Angriff auf die Freiheit. Sicherheitswahn, Überwachungsstaat und der Abbau bürgerlicher Rechte (lit. 'Attack on Freedom. Security Madness, Surveillance State and the Dismantling of Civil Rights') is a 2009 book by the German writers Ilija Trojanow and Juli Zeh.

==Summary==
Over 11 chapters and a 30-page appendix, the authors cover the history of civil rights and their disappearance due to increased surveillance. The surveillance is driven by banks who keep track of transactions, IT companies who can access communication, private businesses who benefit from collecting data, criminals who commit fraud and states who use it to identify potential terrorists. The book argues against the idea that increased state surveillance leads to more security, because it only moves the threat from terrorists to the state itself, and the damage from state-sponsored terror has always exceeded the one from non-state actors.

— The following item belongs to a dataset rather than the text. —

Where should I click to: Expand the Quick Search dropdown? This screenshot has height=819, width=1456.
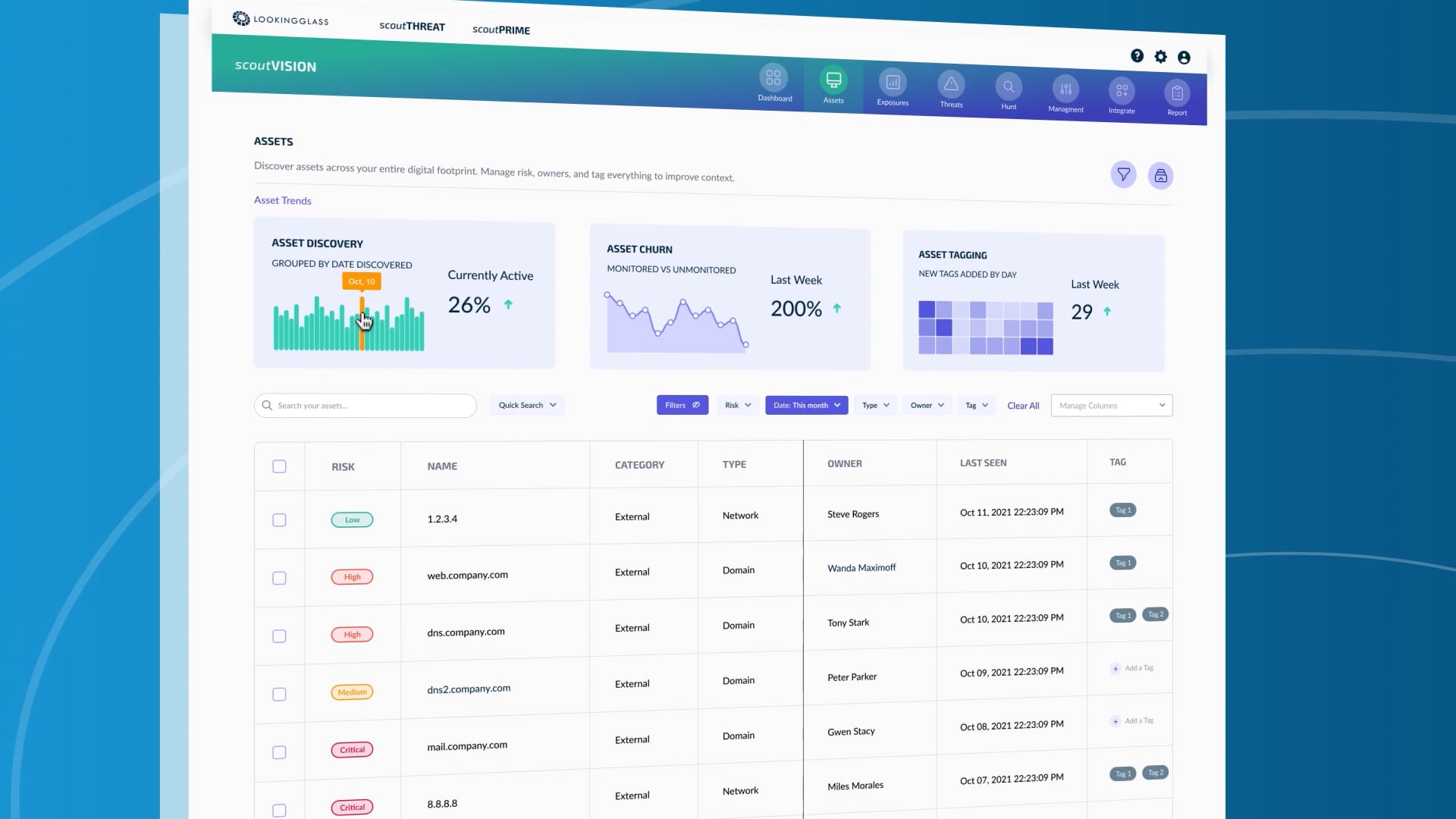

The authors argue that they do not live in a democracy and that freedom depends on an attitude where people understand that laws actually apply to them, not only to terrorists.

==Reception==
Mirko Smiljanic of Deutschlandfunk calls the book "an angry pamphlet" certain to shake up readers. He says it "says loud and clear what has been known for years", but unfortunately does not provide an answer to how people can protect themselves against surveillance, lacks analysis of how surveillance changes a society, and does not address whether it can be prevented with democratic means. Milos Vec of the Frankfurter Allgemeine Zeitung says it is not subtle and contains nothing new, and its message may have been more powerful if given a literary treatment, bringing up Zeh's own dystopian novel The Method (2009) as an example of that. As a polemical treatment of the subject, Vec says it is inferior to Dietmar Kammerer's Bilder der Überwachung, published the year before.